For my Lambda Labs project, I was tasked with creating a profanity filter for a children's reading app called Story Squad.  Story Squad prompts kids to read a new story or chapter of a book every week.  They then write their own creative story and draw a picture that branches off what they read.  The stories are handwritten to promote creativity from the students.  Their handwriting is read by the [Google Cloud Vision API](https://https://cloud.google.com/vision/?utm_source=google&utm_medium=cpc&utm_campaign=na-US-all-en-dr-bkws-all-all-trial-e-dr-1009135&utm_content=text-ad-none-any-DEV_c-CRE_291249276628-ADGP_Hybrid+%7C+AW+SEM+%7C+BKWS+%7C+US+%7C+en+%7C+EXA+~+ML/AI+~+Vision+API+~+Google+Cloud+Vision+Api-KWID_43700036257547156-kwd-475108777569&utm_term=KW_google%20cloud%20vision%20api-ST_Google+Cloud+Vision+Api&gclid=EAIaIQobChMI9PTkyvaB6wIVGey1Ch1p4gqpEAAYASAAEgJwjfD_BwE), which converts handwritten letters to typed text.

Kids will be kids and from time to time inappropriate language might seep into the user experience.  Parents want to be able to trust their children are safe using the app.  However, we don't want to deny students entry if their story was falsely flagged for profanity.  All stories are reviewed by human eyes to comply with the [Children's Online Privacy Protection Rule](https://www.ftc.gov/enforcement/rules/rulemaking-regulatory-reform-proceedings/childrens-online-privacy-protection-rule) ("COPPA"), but we could prioritize stories to be reviewed by a moderator by flagging ones with possible profane words.  If a story is flagged, a moderator will review it before others and see if the flag is a true or false positive.  

# Options

One option explored was uing python packages to find profanity.  Profanity-filter worked well on most words, but still missed some individual words, missed phrases and did well to avoid flagging Scunthorpe like words.  

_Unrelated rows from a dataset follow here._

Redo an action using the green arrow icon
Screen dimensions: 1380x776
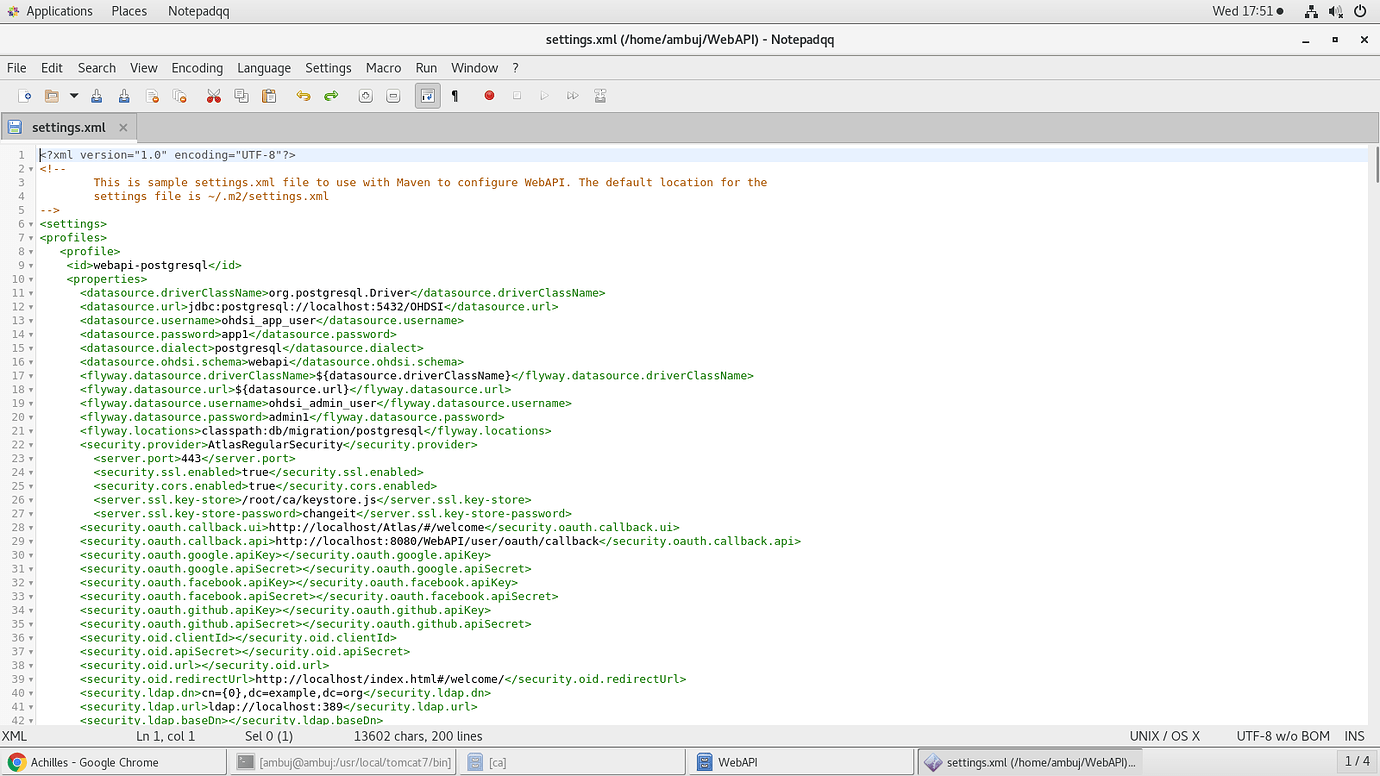[x=329, y=95]
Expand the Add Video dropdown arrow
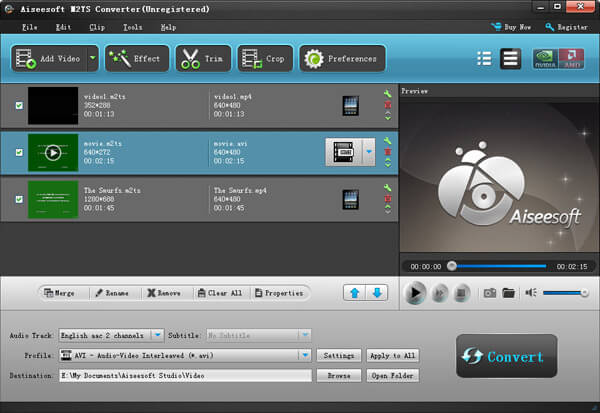This screenshot has height=413, width=600. [93, 58]
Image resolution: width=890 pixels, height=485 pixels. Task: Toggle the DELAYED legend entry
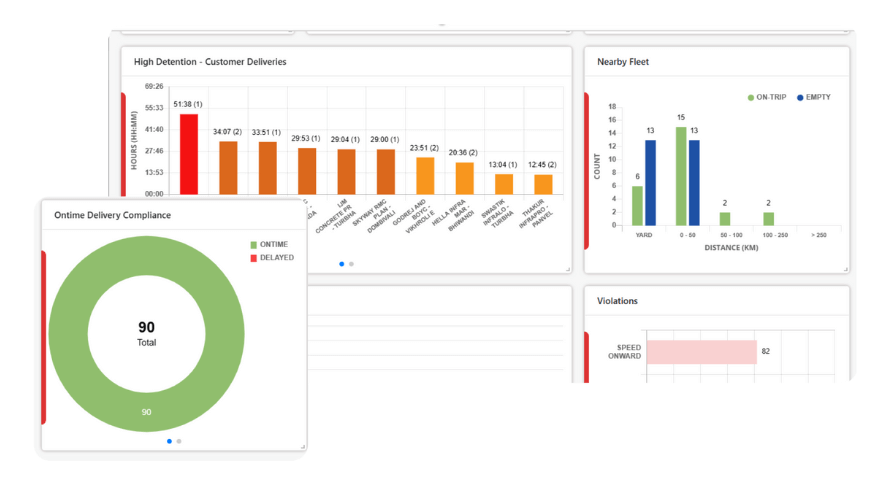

Another option was a package called profanity check, which uses machine learning and not an explicit list of words to censor.  However, profanity-check also failed to catch certain phrases.  

In [2]:
# install profanity-filter
pip install profanity-filter

      Successfully uninstalled dataclasses-0.7
Successfully installed cached-property-1.5.1 dataclasses-0.6 ordered-set-3.1.1 ordered-set-stubs-0.1.3 poetry-version-0.1.5 profanity-filter-1.3.3 pydantic-1.6.1 redis-3.5.3 ruamel.yaml-0.15.100 tomlkit-0.5.11


In [3]:
# install profanity-check
pip install profanity-check

Installing collected packages: profanity-check
Successfully installed profanity-check-1.0.3


In [23]:
# imports
from json import loads, dumps
import pandas as pd 
from profanity_filter import ProfanityFilter
from profanity_check import predict, predict_prob

In [6]:
# using profanity-filter package
pf = ProfanityFilter()

# doesn't work on certain inappropriate words and phrases
# but isn't triggerd by Scunthorpe Problem words
pf.censor("Shit piss fuck cunt cocksucker motherfucker tits fuck turd donkey punch assasin and twat grape scunthorpe shell")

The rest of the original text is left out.